“I tell you that you are Peter. And I will build my church on this rock.
The gates of the underworld won’t be able to stand against it.”
Matthew 16:18 (Common English Bible)
In a recent episode of the television show, Young Sheldon, we see hung on a bedroom wall a poster of Albert Einstein. This particular episode develops as its primary story line Sheldon’s desire to become the next Einstein. Those familiar with the character of Sheldon from the television show, The Big Bang Theory,or this show, Young Sheldon, are quite acquainted with the breath of Sheldon’s intelligence. It often eclipses everyone in Sheldon’s orbit. What is often irritating about Sheldon’s character is his inability to be gracious about his intellectual capacity. Here, in this particular episode, young Sheldon has determined to learn all he can about the one he idolizes. Learning that Einstein was Jewish, it seems reasonable to Sheldon that his journey to become like Einstein must include conversion to the Jewish faith. In one poignant moment, Sheldon is counseled by a Jewish Rabbi that when Sheldon came to the end of his life, God would not ask him why he didn’t become like Albert Einstein. Rather, God would ask Sheldon why wasn’t he Sheldon.
I am as guilty as young Sheldon. Near my desk is a framed picture of Harry Emerson Fosdick, a great preacher of another generation. I have read Fosdick’s autobiography and a biography of this man who was once called, “the least hated and best loved heretic that ever lived.” Many mornings I enjoy breakfast with one of Fosdick’s 47 books of sermons, biblical studies, and Christian apologetics. His life had sharp parallels to my own; his thinking stretching my thinking, and his writing informing my own reading – and understanding – of the Bible. Often, I place Fosdick quotes in the Sunday morning worship bulletin, and my preaching sparkles with Fosdick insights. A liberal Christian and preacher in those decades of our nation’s history when that was much more dangerous (Ordained in November of 1903, retired in May of 1946), Fosdick has shaped my own theological convictions and reading of the Bible to be more gracious and generous, less narrow and restrictive. Perhaps the critical difference between young Sheldon and me is that I harbor no illusion of becoming another Fosdick.
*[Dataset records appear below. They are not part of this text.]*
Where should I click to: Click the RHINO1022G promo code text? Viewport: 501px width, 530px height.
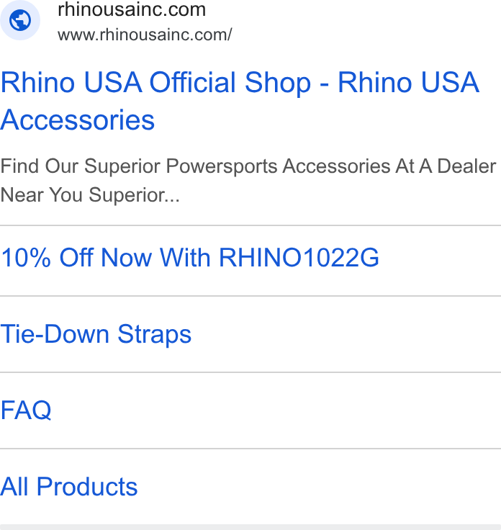tap(299, 258)
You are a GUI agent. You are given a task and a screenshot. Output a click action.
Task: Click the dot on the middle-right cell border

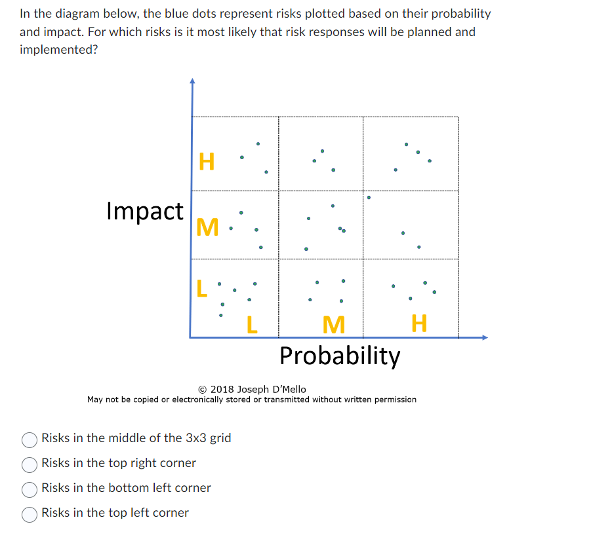point(367,196)
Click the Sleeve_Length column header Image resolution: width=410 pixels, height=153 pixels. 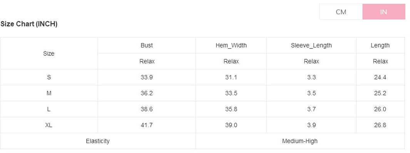pyautogui.click(x=311, y=45)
Young Sheldon desires to be the next Albert Einstein and I deeply value the ministry of Harry Emerson Fosdick. The danger for both Sheldon and me is that we pay little attention to who God has uniquely created each of us to be. We are not alone. Many people today habitually wish they were someone else, or at the minimum, they wish they could be more like someone else. They wish they could possess qualities which they lack, to be more attractive, or more intelligent, or have a more outgoing personality. Perhaps their longing is simply to claim more courage, more patience, or more talent. The result is always disappointment. As Fosdick once shared from the pulpit, “Nobody can put qualities into us from the outside.”[i] This lesson from Matthew’s Gospel suggest coming at this dilemma from another angle: claim who God has made us to be, “I tell you that you are Peter!” Jesus tells Peter that there is something already in Peter that is sufficient for planting and building the church.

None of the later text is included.